On the other hand, if I let myself smoke a little, I will end up back on a-pack-and-a-half a day faster than you can say "emphysema". My behaviour towards caffeine is, if anything worse. It took me five years to quit smoking. And frankly, if I were diagnosed with a terminal disease today, the first damn thing I'd do is buy a pack of Camel Lights. Yet most of the people I know who did cocaine stopped on their own, some through never developing a habit, and others through getting tired of it.
So DARE's message is not honest. But what would be a good honest message to send? "Go try a bunch of these addictive substances, and learn which ones you can't walk away from. Then quit those, but it's okay to keep doing the others."
The studies I've read about DARE (and they are few and far between) indicate it does not, in fact, work well. But nobody wants to write about that, because it is such an obviously well-intentioned program.
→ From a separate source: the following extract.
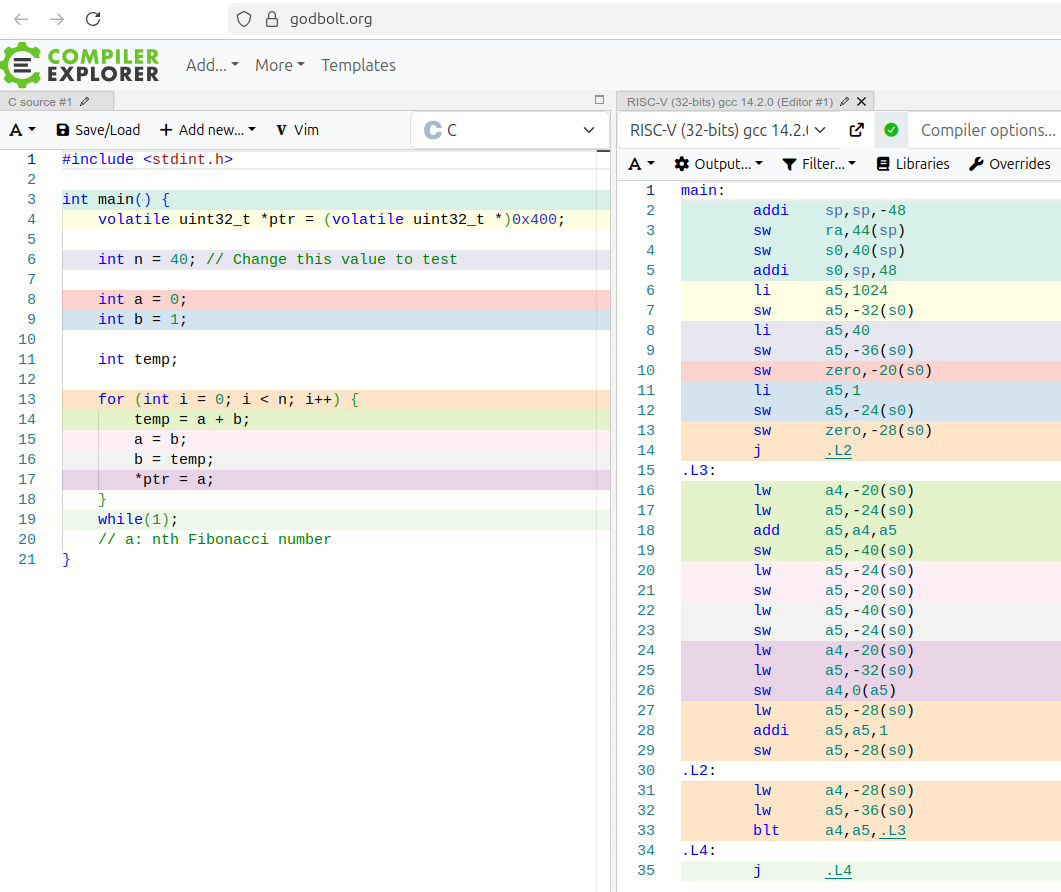Viewport: 1061px width, 892px height.
Task: Open the Output options dropdown
Action: tap(718, 164)
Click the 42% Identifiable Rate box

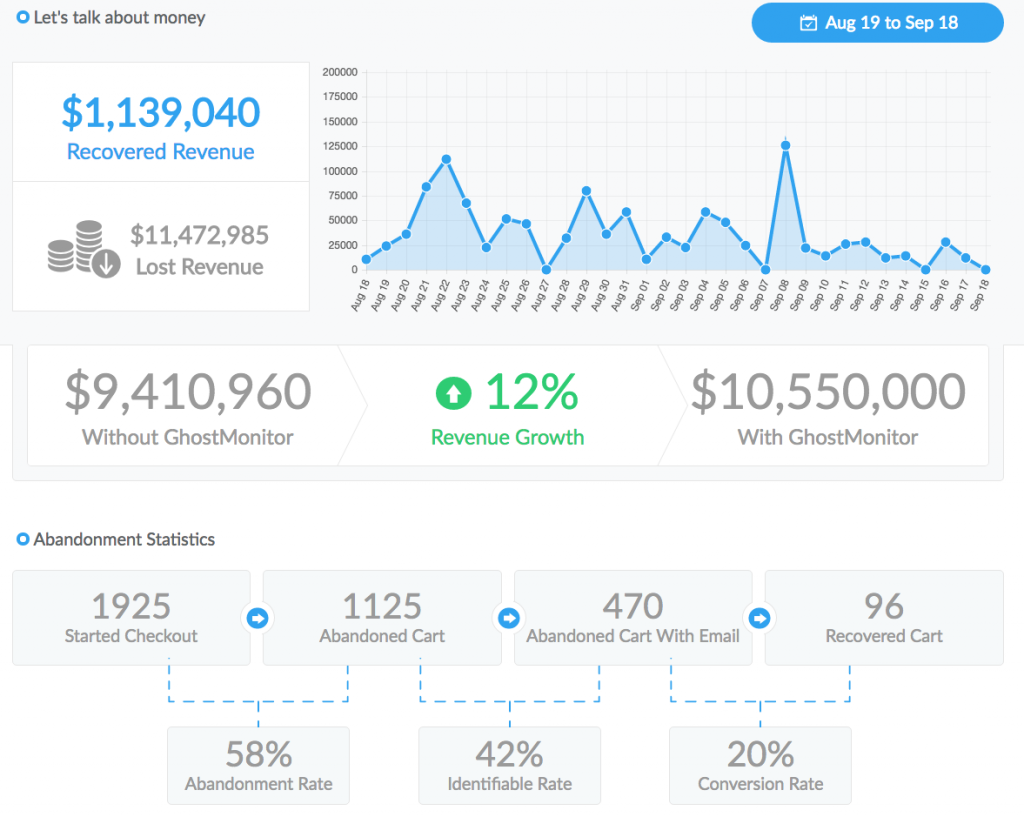coord(509,765)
Who wants to seem to be against telling kids not to do drugs? And, as McArdle points out, what's a good alternative? One of her commenters suggests one (because of the approach she takes to isssues, she also has better commenters than most blogs):
How about the radical proposal that we not have our schools send any "message" to our children with regard to whether or not they should use drugs, but simply provide them with accurate information as to what is known about both the risks and benefits of various substances? If you present it to them as a decision they need to make for themselves, I think they are more likely to make intelligent decisions than if you give them something to rebel against by trying to scare them off.